→ What is needed:
Across the entries below, how many lines include the word "computer"? Reply with only the number.

→ Available records:

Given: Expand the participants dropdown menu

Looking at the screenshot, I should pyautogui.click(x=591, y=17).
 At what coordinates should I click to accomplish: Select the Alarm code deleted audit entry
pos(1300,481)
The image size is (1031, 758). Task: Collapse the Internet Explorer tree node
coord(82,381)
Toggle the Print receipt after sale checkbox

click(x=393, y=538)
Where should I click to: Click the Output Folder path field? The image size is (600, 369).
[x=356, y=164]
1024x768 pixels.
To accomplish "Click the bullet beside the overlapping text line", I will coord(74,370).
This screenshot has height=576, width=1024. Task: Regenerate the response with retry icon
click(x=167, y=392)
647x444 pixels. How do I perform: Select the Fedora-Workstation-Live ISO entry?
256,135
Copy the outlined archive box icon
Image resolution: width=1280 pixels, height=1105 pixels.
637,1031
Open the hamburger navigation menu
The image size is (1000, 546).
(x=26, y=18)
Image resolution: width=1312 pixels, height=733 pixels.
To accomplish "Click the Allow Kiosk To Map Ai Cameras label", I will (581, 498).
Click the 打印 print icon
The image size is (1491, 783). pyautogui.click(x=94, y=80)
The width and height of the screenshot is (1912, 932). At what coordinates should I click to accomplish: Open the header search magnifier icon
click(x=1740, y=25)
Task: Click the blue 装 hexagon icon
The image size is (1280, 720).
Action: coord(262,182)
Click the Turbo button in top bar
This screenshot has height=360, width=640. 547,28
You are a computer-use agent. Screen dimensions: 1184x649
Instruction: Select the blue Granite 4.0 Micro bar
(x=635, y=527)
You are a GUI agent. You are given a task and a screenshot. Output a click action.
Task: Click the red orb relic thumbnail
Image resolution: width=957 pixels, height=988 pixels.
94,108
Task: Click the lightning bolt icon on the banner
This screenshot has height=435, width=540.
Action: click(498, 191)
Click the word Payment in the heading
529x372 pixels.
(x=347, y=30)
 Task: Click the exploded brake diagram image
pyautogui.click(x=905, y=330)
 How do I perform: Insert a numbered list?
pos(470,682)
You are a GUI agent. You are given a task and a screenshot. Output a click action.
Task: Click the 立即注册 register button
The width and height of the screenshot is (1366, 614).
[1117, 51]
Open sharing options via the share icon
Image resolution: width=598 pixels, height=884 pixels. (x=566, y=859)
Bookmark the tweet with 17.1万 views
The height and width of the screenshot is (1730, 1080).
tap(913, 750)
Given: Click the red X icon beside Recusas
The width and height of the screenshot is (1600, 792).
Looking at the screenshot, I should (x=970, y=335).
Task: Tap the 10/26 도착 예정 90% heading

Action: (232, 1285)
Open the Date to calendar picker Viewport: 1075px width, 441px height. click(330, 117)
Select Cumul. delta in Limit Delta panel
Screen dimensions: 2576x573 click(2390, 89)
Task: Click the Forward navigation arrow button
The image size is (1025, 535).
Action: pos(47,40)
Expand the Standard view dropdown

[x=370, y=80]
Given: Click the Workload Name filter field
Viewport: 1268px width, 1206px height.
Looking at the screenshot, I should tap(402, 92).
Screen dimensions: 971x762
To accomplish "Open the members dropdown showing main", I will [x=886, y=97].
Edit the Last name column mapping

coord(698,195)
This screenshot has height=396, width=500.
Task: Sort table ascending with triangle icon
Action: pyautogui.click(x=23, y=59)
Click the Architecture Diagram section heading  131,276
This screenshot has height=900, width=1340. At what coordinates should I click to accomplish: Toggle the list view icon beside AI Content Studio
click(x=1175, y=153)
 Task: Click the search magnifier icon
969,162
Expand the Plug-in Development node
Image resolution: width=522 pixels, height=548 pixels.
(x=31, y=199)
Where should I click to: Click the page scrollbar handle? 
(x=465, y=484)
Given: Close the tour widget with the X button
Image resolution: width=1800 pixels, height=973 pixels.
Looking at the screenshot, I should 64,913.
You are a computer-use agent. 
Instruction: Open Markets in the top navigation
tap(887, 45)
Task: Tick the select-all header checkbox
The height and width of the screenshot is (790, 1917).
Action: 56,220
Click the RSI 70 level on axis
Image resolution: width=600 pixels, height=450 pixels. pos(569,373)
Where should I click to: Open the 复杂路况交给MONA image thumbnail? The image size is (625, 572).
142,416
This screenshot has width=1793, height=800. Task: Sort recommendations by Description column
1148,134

→ Answer space:
2